UNITED STATES

SECURITIES AND EXCHANGE COMMISSION

 

Washington, D.C. 20549

 

FORM 8-K

CURRENT REPORT

 

PURSUANT TO SECTION 13 OR 15(d) OF THE

SECURITIES EXCHANGE ACT OF 1934

 

November 14, 2018

(Date of earliest event reported)

 

CONSOLIDATED WATER CO. LTD.

(Exact Name of Registrant as Specified in Charter)

 

Cayman Islands, B.W.I. 0-25248 98-0619652
(State or Other Jurisdiction of (Commission File No.) (IRS Employer Identification No.)
Incorporation)    

 

Regatta Office Park

Windward Three, 4th Floor

West Bay Road, P.O. Box 1114

Grand Cayman, KY1-1102

Cayman Islands

(Address of Principal Executive Offices)

 

(345) 945-4277

(Registrant’s telephone number, including area code)

 

Not Applicable

(Former Name or Former Address, if Changed Since Last Report)

 

Check the appropriate box below if the Form 8-K filing is intended to simultaneously satisfy the filing obligation of the registrant under any of the following provisions (see General Instructions A.2. below):

 

¨ Written communications pursuant to Rule 425 under the Securities Act (17 CFR 230.425)
¨ Soliciting material pursuant to Rule 14a-12 under the Exchange Act (17 CFR 240.14a-12)
¨ Pre-commencement communications pursuant to Rule 14d-2(b) under the Exchange Act (17 CFR 240.14d-2(b))
¨ Pre-commencement communications pursuant to Rule 13e-4(c) under the Exchange Act (17 CFR 240.13e-4(c))

 

Indicate by check mark whether the registrant is an emerging growth company as defined in Rule 405 of the Securities Act of 1933 (§230.405 of this chapter) or Rule 12b-2 of the Securities Exchange Act of 1934 (§240.12b-2 of this chapter).

 

Emerging growth company  ¨

 

If an emerging growth company, indicate by check mark if the registrant has elected not to use the extended transition period for complying with any new or revised financial accounting standards provided pursuant to Section 13(a) of the Exchange Act.   ¨

 

 

 

 

 

 

 

Item 5.02. Departure of Directors or Certain Officers; Election of Directors; Appointment of Certain Officers; Compensatory Arrangements of Certain Officers.

 

On November 14, 2018, Consolidated Water Co. Ltd. (the “Company”) appointed Linda Beidler-D’Aguilar to the Company’s board of directors. Ms. Beidler-D’Aguilar will be a Group I director and will serve as director from November 14, 2018 until her successor is elected and qualified, or until her earlier death, resignation or removal.

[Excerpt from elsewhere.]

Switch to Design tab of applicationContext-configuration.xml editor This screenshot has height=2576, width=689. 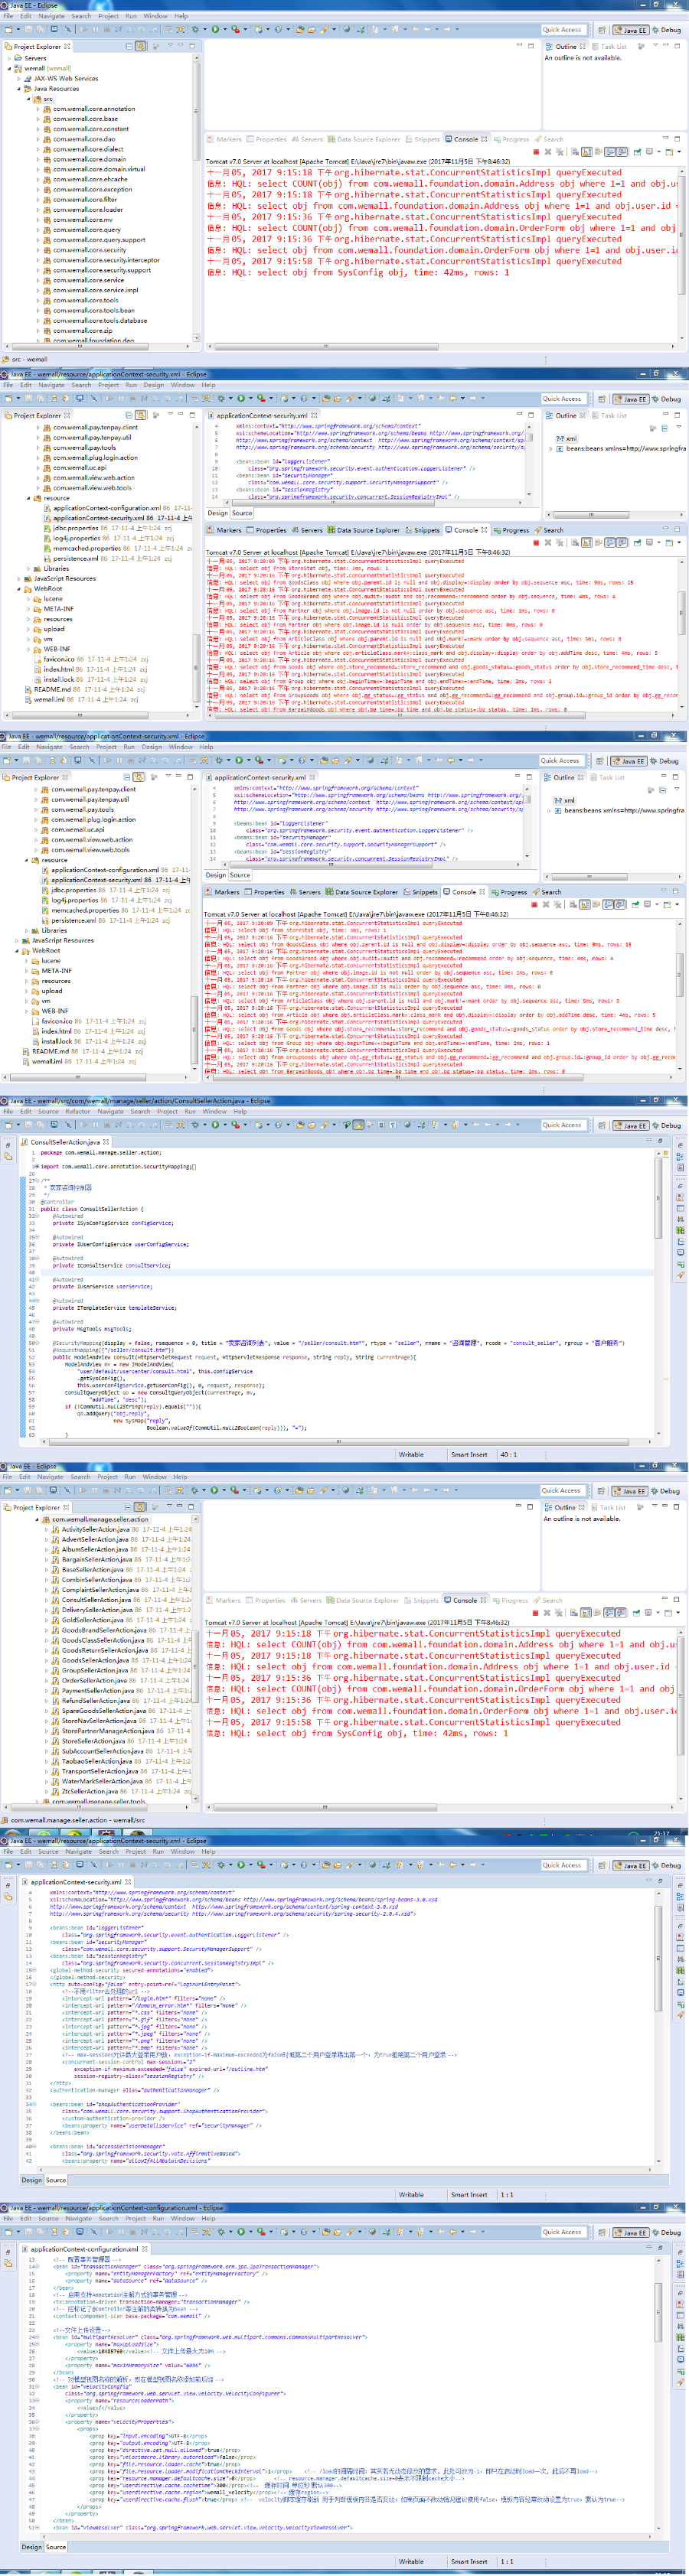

Directors in Group I will be eligible for re-election at the Company’s Annual General Meeting of Shareholders in 2019. Upon election, Group I directors will serve for a three-year term. On November 20, 2018, the Company issued a press release announcing the appointment of Ms. Beidler-D’Aguilar. A copy of the press release is attached as Exhibit 99.1 to this report.

  

Item 9.01. Financial Statements and Exhibits.

 

  (d) Exhibits.

 

Exhibit No.   Title
     
99.1   Press release issued by the Company on November 20, 2018.

 

 

 

 

 

 

 

SIGNATURES

 

Pursuant to the requirements of the Securities Exchange Act of 1934, the registrant has duly caused this report to be signed on its behalf by the undersigned hereunto duly authorized.

 

  CONSOLIDATED WATER CO. LTD.  
       
  By: /s/ David W. Sasnett  
  Name: David W. Sasnett  
  Title: Executive Vice President & Chief Financial Officer 
       
Date: November 20, 2018      

 

 

 

 

 

EXHIBIT INDEX

 

Exhibit   Description
     
99.1   Press release issued by the Company on November 20, 2018.